## WHAT TO WORK ON:
Extract every line of the entries below and reproduce each one verbatim, keeping the original order.

=-=-=

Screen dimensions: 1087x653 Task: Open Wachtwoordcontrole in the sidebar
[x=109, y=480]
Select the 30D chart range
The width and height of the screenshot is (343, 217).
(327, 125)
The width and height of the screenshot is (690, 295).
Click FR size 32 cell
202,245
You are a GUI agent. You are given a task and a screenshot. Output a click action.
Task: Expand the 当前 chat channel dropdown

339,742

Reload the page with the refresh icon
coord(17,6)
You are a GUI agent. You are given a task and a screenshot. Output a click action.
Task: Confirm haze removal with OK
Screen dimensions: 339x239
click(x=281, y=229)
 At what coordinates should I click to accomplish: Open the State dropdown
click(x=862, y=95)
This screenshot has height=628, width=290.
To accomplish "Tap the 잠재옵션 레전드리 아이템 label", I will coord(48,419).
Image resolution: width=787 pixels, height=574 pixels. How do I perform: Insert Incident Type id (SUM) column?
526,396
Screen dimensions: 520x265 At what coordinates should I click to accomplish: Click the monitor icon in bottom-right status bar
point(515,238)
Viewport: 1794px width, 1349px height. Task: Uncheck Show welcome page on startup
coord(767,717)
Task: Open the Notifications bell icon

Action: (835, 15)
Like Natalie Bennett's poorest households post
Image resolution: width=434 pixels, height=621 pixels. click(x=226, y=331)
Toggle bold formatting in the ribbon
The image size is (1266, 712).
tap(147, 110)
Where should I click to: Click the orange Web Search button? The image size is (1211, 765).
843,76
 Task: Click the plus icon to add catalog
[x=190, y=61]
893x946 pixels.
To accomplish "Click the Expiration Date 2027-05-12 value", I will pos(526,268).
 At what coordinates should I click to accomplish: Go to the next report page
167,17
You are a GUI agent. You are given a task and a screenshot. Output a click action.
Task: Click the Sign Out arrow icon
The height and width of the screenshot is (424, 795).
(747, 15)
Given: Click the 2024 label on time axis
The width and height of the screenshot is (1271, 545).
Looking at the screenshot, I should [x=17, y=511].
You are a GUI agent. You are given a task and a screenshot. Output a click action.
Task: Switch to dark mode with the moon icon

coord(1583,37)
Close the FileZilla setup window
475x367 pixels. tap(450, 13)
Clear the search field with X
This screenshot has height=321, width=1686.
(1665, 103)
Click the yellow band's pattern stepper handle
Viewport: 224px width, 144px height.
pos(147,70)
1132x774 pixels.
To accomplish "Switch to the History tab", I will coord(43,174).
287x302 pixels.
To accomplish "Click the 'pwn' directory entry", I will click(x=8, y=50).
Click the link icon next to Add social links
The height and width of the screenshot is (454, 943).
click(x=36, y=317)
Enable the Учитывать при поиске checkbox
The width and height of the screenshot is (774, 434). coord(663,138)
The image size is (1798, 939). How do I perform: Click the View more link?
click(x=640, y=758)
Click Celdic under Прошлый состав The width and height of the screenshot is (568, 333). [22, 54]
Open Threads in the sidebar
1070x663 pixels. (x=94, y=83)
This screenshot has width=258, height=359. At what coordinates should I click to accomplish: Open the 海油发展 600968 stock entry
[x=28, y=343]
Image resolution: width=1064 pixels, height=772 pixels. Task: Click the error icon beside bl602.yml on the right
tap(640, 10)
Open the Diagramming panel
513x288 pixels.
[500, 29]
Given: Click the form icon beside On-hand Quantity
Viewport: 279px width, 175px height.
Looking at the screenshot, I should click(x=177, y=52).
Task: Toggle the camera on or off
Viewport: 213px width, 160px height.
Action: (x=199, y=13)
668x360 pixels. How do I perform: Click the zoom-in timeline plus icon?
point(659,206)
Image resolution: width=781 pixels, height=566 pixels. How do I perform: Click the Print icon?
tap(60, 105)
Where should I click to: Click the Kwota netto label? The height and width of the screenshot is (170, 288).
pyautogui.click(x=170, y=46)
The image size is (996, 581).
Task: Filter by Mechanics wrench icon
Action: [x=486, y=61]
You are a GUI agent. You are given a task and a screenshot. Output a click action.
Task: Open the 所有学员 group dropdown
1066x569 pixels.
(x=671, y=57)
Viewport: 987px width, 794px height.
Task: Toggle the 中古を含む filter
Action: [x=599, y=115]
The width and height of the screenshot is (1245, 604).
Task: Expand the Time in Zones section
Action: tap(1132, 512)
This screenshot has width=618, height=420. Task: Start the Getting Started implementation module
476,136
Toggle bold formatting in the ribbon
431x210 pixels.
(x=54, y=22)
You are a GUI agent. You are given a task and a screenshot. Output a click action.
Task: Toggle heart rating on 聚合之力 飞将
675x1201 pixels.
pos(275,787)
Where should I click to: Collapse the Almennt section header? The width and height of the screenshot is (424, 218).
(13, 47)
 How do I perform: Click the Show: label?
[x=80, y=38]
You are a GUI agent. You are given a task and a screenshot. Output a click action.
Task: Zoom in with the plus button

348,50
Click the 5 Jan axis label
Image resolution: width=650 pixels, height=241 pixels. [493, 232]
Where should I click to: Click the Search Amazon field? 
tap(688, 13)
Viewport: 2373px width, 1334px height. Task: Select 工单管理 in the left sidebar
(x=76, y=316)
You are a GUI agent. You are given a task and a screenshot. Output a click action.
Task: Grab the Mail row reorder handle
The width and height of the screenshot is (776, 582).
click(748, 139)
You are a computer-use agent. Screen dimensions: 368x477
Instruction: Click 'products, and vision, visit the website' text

=-=-=

## FINAL ANSWER:
Screen dimensions: 1087x653 Task: Open Wachtwoordcontrole in the sidebar
[x=109, y=480]
Select the 30D chart range
The width and height of the screenshot is (343, 217).
(327, 125)
The width and height of the screenshot is (690, 295).
Click FR size 32 cell
202,245
You are a GUI agent. You are given a task and a screenshot. Output a click action.
Task: Expand the 当前 chat channel dropdown

339,742

Reload the page with the refresh icon
coord(17,6)
You are a GUI agent. You are given a task and a screenshot. Output a click action.
Task: Confirm haze removal with OK
Screen dimensions: 339x239
click(x=281, y=229)
 At what coordinates should I click to accomplish: Open the State dropdown
click(x=862, y=95)
This screenshot has height=628, width=290.
To accomplish "Tap the 잠재옵션 레전드리 아이템 label", I will coord(48,419).
Image resolution: width=787 pixels, height=574 pixels. How do I perform: Insert Incident Type id (SUM) column?
526,396
Screen dimensions: 520x265 At what coordinates should I click to accomplish: Click the monitor icon in bottom-right status bar
point(515,238)
Viewport: 1794px width, 1349px height. Task: Uncheck Show welcome page on startup
coord(767,717)
Task: Open the Notifications bell icon

Action: (835, 15)
Like Natalie Bennett's poorest households post
Image resolution: width=434 pixels, height=621 pixels. click(x=226, y=331)
Toggle bold formatting in the ribbon
The image size is (1266, 712).
tap(147, 110)
Where should I click to: Click the orange Web Search button? The image size is (1211, 765).
843,76
 Task: Click the plus icon to add catalog
[x=190, y=61]
893x946 pixels.
To accomplish "Click the Expiration Date 2027-05-12 value", I will pos(526,268).
 At what coordinates should I click to accomplish: Go to the next report page
167,17
You are a GUI agent. You are given a task and a screenshot. Output a click action.
Task: Click the Sign Out arrow icon
The height and width of the screenshot is (424, 795).
(747, 15)
Given: Click the 2024 label on time axis
The width and height of the screenshot is (1271, 545).
Looking at the screenshot, I should [x=17, y=511].
You are a GUI agent. You are given a task and a screenshot. Output a click action.
Task: Switch to dark mode with the moon icon

coord(1583,37)
Close the FileZilla setup window
475x367 pixels. tap(450, 13)
Clear the search field with X
This screenshot has height=321, width=1686.
(1665, 103)
Click the yellow band's pattern stepper handle
Viewport: 224px width, 144px height.
pos(147,70)
1132x774 pixels.
To accomplish "Switch to the History tab", I will coord(43,174).
287x302 pixels.
To accomplish "Click the 'pwn' directory entry", I will click(x=8, y=50).
Click the link icon next to Add social links
The height and width of the screenshot is (454, 943).
click(x=36, y=317)
Enable the Учитывать при поиске checkbox
The width and height of the screenshot is (774, 434). coord(663,138)
The image size is (1798, 939). How do I perform: Click the View more link?
click(x=640, y=758)
Click Celdic under Прошлый состав The width and height of the screenshot is (568, 333). [22, 54]
Open Threads in the sidebar
1070x663 pixels. (x=94, y=83)
This screenshot has width=258, height=359. At what coordinates should I click to accomplish: Open the 海油发展 600968 stock entry
[x=28, y=343]
Image resolution: width=1064 pixels, height=772 pixels. Task: Click the error icon beside bl602.yml on the right
tap(640, 10)
Open the Diagramming panel
513x288 pixels.
[500, 29]
Given: Click the form icon beside On-hand Quantity
Viewport: 279px width, 175px height.
Looking at the screenshot, I should click(x=177, y=52).
Task: Toggle the camera on or off
Viewport: 213px width, 160px height.
Action: (x=199, y=13)
668x360 pixels. How do I perform: Click the zoom-in timeline plus icon?
point(659,206)
Image resolution: width=781 pixels, height=566 pixels. How do I perform: Click the Print icon?
tap(60, 105)
Where should I click to: Click the Kwota netto label? The height and width of the screenshot is (170, 288).
pyautogui.click(x=170, y=46)
The image size is (996, 581).
Task: Filter by Mechanics wrench icon
Action: [x=486, y=61]
You are a GUI agent. You are given a task and a screenshot. Output a click action.
Task: Open the 所有学员 group dropdown
1066x569 pixels.
(x=671, y=57)
Viewport: 987px width, 794px height.
Task: Toggle the 中古を含む filter
Action: [x=599, y=115]
The width and height of the screenshot is (1245, 604).
Task: Expand the Time in Zones section
Action: tap(1132, 512)
This screenshot has width=618, height=420. Task: Start the Getting Started implementation module
476,136
Toggle bold formatting in the ribbon
431x210 pixels.
(x=54, y=22)
You are a GUI agent. You are given a task and a screenshot. Output a click action.
Task: Toggle heart rating on 聚合之力 飞将
675x1201 pixels.
pos(275,787)
Where should I click to: Collapse the Almennt section header? The width and height of the screenshot is (424, 218).
(13, 47)
 How do I perform: Click the Show: label?
[x=80, y=38]
You are a GUI agent. You are given a task and a screenshot. Output a click action.
Task: Zoom in with the plus button

348,50
Click the 5 Jan axis label
Image resolution: width=650 pixels, height=241 pixels. [493, 232]
Where should I click to: Click the Search Amazon field? 
tap(688, 13)
Viewport: 2373px width, 1334px height. Task: Select 工单管理 in the left sidebar
(x=76, y=316)
You are a GUI agent. You are given a task and a screenshot. Output a click action.
Task: Grab the Mail row reorder handle
The width and height of the screenshot is (776, 582).
click(748, 139)
You are a computer-use agent. Screen dimensions: 368x477
Instruction: Click 'products, and vision, visit the website' text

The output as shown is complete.